» **Exercise requirements**
For this exercise, please transcribe exactly and only the lines from the one containing "The image size" through the end of the material, both ends included, without pictures.

» **Task data**

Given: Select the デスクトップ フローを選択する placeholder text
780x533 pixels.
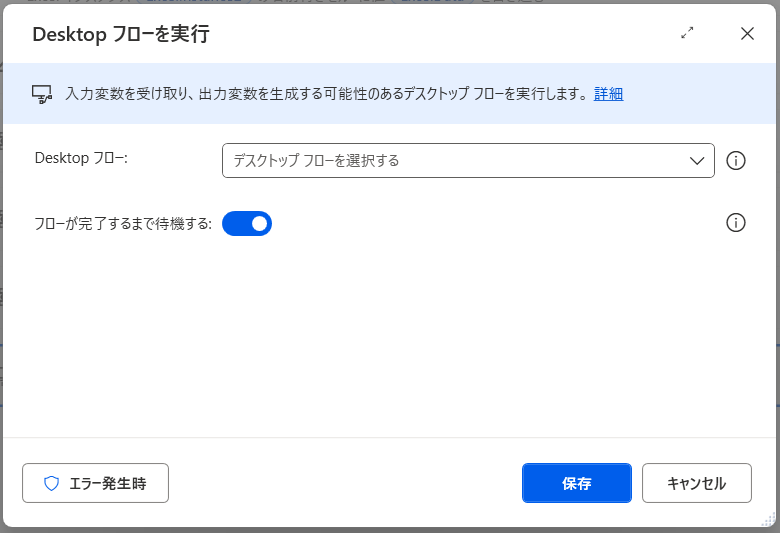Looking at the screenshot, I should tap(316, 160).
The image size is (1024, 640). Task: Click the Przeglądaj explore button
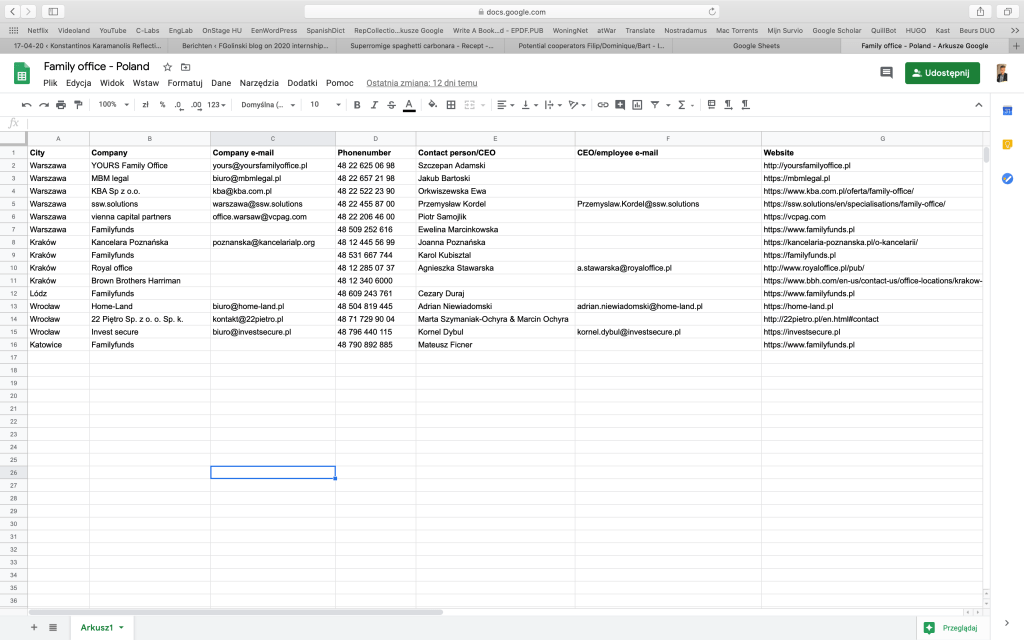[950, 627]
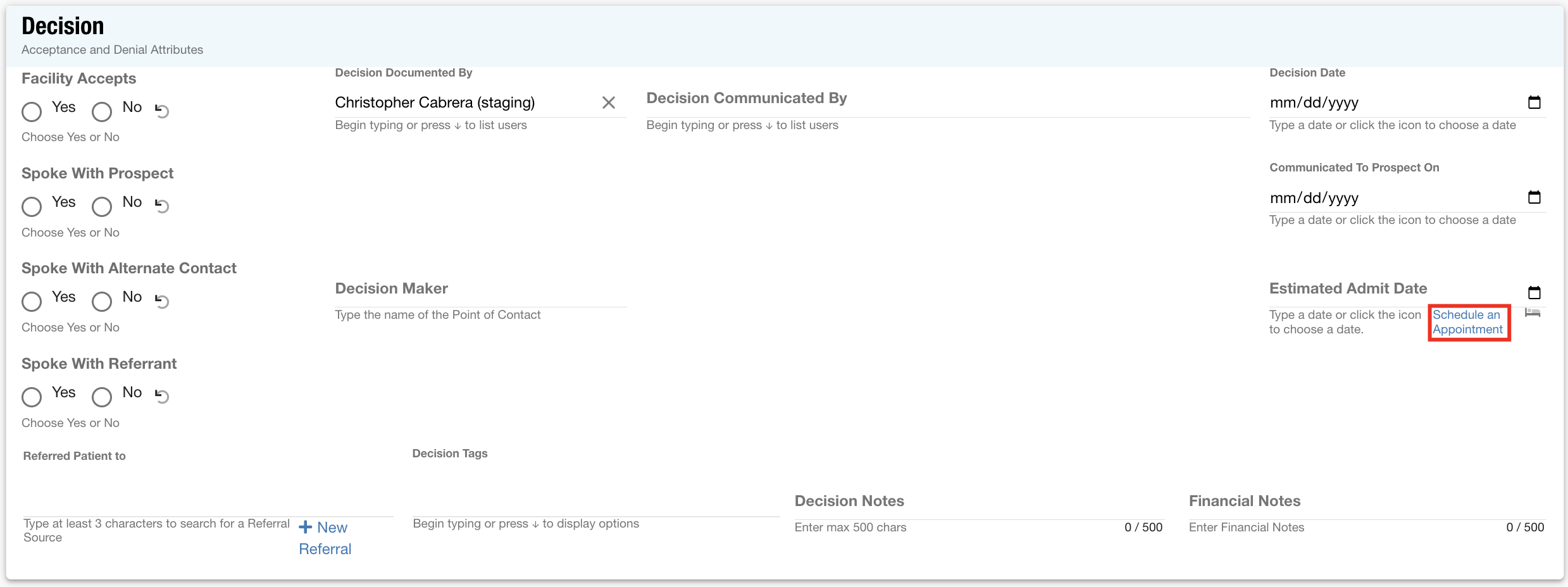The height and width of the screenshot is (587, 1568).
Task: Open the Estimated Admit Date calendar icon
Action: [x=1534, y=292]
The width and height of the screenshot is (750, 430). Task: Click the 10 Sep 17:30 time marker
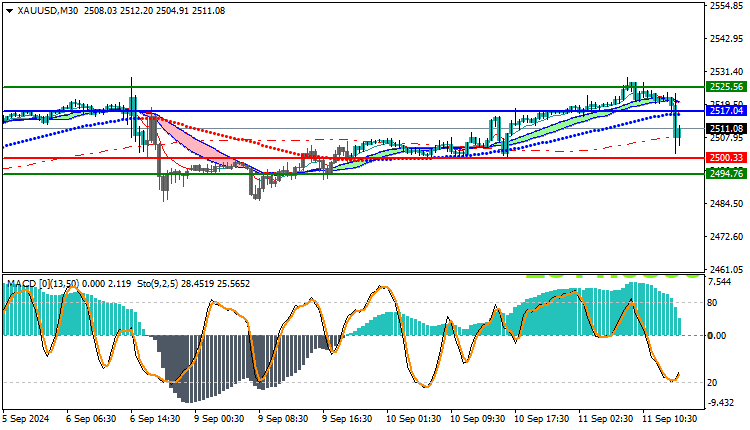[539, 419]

» **Exercise solution**
The image size is (1024, 640). Task: Click the Przeglądaj explore button
[950, 627]
The height and width of the screenshot is (587, 1568).
Task: Open the Estimated Admit Date calendar icon
Action: [x=1534, y=292]
The width and height of the screenshot is (750, 430). Task: Click the 10 Sep 17:30 time marker
[539, 419]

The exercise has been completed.